--- START ---
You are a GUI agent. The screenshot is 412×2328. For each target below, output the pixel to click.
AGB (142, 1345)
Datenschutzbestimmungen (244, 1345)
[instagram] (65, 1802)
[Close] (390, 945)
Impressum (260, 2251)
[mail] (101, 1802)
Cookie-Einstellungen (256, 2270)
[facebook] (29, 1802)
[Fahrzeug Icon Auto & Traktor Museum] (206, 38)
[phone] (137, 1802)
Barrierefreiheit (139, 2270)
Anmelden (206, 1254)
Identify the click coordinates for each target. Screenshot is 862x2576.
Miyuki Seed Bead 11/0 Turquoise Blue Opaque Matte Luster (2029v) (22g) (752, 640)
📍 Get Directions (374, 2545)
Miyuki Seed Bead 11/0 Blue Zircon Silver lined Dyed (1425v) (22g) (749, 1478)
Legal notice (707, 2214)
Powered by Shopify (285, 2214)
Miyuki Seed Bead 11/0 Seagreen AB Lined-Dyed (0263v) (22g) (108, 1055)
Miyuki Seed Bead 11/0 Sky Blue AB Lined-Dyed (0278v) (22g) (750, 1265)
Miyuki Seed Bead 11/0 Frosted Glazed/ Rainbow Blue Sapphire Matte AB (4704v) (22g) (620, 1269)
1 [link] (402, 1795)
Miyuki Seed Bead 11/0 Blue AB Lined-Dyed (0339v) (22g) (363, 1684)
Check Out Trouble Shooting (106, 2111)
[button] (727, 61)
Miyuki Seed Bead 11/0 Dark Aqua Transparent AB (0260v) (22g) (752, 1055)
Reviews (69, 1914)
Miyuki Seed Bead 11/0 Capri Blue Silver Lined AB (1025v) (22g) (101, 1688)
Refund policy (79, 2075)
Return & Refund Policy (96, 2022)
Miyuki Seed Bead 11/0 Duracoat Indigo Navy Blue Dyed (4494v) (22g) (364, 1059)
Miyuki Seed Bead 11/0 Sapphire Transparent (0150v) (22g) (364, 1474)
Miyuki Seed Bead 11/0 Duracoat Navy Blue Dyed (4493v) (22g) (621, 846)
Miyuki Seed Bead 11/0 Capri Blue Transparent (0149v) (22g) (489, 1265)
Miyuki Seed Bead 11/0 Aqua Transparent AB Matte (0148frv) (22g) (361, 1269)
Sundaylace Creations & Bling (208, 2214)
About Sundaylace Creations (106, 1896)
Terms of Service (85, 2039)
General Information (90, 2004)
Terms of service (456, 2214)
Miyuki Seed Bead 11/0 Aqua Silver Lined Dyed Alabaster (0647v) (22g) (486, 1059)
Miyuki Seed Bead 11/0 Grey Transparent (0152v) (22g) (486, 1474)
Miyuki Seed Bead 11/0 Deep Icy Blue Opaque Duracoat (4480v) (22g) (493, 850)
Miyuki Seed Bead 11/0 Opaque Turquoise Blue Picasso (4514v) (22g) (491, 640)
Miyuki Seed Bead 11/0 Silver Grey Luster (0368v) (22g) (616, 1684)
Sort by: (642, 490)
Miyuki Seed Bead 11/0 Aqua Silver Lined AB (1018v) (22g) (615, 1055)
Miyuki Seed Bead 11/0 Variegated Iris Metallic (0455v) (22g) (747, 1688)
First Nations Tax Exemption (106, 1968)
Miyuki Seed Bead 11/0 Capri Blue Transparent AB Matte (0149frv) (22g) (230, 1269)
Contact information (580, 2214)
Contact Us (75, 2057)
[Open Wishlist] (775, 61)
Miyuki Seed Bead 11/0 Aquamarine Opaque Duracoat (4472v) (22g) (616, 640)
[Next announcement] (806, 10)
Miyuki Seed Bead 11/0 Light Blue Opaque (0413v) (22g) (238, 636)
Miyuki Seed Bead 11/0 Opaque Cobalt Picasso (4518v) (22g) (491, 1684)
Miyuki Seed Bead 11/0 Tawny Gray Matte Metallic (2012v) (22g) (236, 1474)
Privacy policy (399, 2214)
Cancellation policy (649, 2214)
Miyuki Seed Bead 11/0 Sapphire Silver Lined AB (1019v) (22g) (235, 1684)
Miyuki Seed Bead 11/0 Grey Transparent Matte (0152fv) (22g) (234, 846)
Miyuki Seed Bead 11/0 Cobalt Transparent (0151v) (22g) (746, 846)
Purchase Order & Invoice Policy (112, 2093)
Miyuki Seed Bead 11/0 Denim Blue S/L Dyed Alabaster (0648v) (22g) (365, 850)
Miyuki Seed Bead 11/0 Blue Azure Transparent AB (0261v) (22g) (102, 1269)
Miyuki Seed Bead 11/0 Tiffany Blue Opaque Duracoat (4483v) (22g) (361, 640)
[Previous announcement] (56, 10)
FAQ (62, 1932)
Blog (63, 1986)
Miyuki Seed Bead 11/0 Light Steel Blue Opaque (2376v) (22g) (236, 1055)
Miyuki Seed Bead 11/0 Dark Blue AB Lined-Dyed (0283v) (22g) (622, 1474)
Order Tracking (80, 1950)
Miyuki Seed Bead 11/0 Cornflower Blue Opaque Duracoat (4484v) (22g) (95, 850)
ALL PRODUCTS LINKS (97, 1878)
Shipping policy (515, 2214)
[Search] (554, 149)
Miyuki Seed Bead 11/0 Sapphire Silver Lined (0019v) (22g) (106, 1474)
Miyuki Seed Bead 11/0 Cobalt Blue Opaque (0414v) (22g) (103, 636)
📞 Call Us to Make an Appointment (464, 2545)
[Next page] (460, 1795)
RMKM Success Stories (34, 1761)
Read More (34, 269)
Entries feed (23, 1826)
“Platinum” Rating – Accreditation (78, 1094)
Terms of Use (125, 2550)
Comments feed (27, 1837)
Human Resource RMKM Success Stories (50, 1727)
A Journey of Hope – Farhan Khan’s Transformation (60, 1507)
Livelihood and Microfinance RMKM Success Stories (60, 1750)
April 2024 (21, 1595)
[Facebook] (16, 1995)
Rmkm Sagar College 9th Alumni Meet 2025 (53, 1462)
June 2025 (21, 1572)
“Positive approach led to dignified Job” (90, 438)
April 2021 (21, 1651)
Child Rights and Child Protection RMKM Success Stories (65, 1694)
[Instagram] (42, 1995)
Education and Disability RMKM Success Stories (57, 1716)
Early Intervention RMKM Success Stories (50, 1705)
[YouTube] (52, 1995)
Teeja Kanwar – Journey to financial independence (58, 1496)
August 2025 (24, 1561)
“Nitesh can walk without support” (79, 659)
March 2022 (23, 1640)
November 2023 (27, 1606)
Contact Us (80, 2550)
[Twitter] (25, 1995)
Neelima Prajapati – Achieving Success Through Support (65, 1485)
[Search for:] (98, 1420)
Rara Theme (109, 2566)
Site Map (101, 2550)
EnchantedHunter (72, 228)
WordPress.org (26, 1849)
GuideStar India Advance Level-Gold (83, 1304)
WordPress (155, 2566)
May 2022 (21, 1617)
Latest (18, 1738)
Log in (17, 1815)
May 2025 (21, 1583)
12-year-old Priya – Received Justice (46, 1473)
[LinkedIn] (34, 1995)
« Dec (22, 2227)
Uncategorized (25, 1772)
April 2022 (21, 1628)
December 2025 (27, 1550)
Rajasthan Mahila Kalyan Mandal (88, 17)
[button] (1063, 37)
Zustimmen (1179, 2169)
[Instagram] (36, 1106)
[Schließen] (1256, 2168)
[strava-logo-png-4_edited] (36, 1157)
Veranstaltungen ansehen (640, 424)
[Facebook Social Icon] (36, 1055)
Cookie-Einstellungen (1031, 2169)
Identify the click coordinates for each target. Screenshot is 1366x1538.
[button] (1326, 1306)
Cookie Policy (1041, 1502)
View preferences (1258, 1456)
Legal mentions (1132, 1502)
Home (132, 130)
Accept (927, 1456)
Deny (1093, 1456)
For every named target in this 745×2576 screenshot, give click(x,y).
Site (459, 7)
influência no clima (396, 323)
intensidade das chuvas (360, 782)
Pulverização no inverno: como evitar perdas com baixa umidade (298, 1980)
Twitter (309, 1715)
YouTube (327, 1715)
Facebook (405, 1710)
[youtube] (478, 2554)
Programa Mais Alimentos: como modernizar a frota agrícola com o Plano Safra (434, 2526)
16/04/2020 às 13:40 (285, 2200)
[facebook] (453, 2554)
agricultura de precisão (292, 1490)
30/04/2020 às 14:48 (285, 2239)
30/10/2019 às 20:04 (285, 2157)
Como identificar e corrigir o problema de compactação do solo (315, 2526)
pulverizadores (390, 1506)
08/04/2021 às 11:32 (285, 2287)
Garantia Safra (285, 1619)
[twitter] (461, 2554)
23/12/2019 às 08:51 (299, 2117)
--- END ---
Prompt
The answer must consist solely of the lines from the first line of the data to the line holding "Screenshot is 862x2576.", each given again exactly.

Output
You are a GUI agent. The screenshot is 412×2328. For each target below, output the pixel to click.
AGB (142, 1345)
Datenschutzbestimmungen (244, 1345)
[instagram] (65, 1802)
[Close] (390, 945)
Impressum (260, 2251)
[mail] (101, 1802)
Cookie-Einstellungen (256, 2270)
[facebook] (29, 1802)
[Fahrzeug Icon Auto & Traktor Museum] (206, 38)
[phone] (137, 1802)
Barrierefreiheit (139, 2270)
Anmelden (206, 1254)
Identify the click coordinates for each target. Screenshot is 862x2576.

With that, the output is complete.